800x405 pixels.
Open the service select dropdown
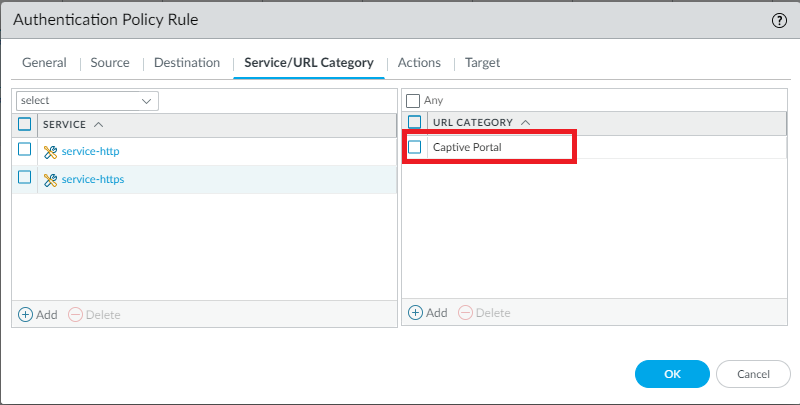87,101
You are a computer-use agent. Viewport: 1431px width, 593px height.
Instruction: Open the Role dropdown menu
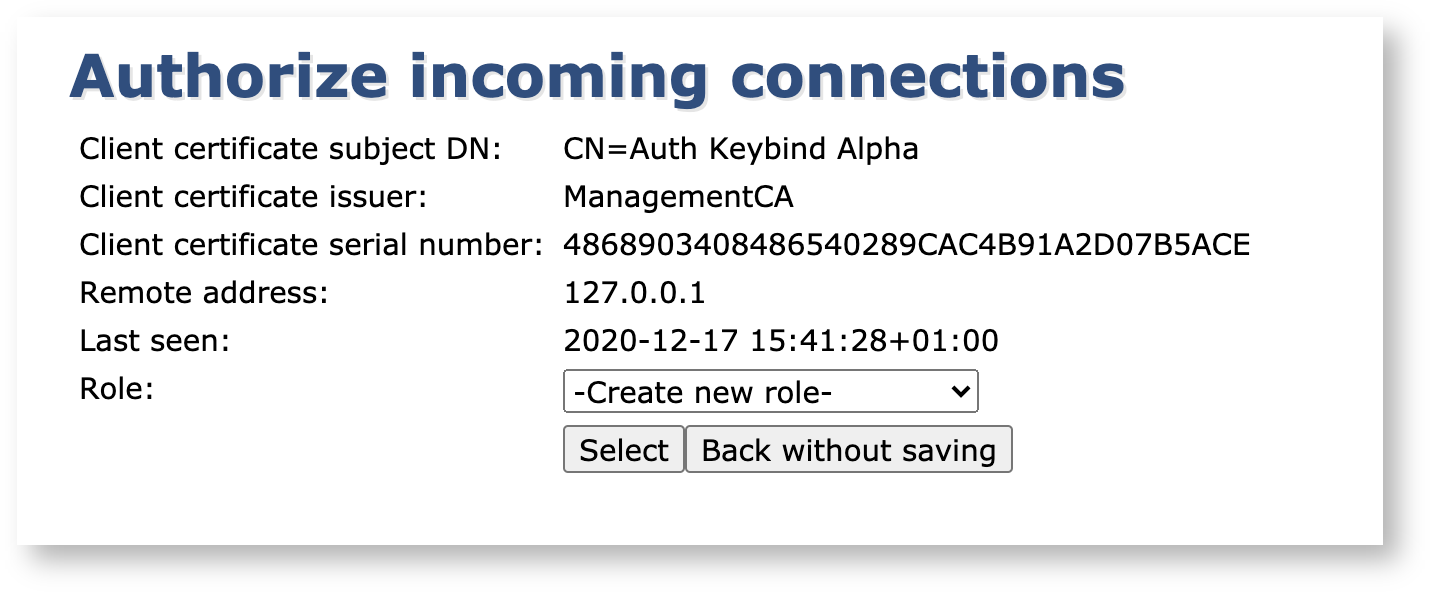pyautogui.click(x=770, y=393)
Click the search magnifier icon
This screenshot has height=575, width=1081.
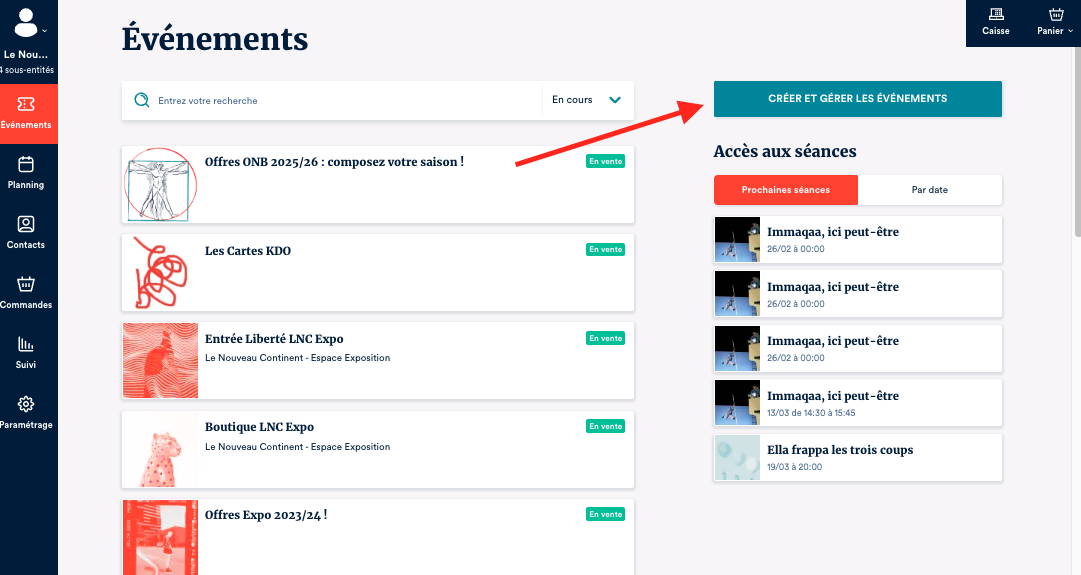tap(141, 100)
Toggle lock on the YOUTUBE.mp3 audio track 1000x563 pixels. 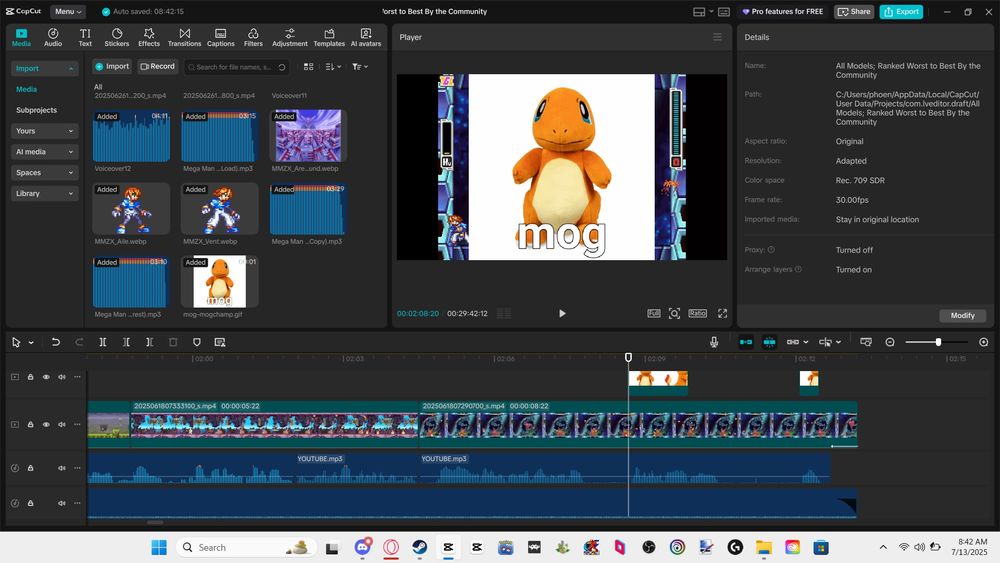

++++

WORK REQUIRED:
Return the lines from the one containing "Instruction: Open the Role dropdown menu" through the last line of the records, both included, exactly as written and with no pictures.

RESPONSE AREA:
Instruction: Open the Role dropdown menu
pyautogui.click(x=770, y=393)
Click the search magnifier icon
This screenshot has height=575, width=1081.
tap(141, 100)
Toggle lock on the YOUTUBE.mp3 audio track 1000x563 pixels. 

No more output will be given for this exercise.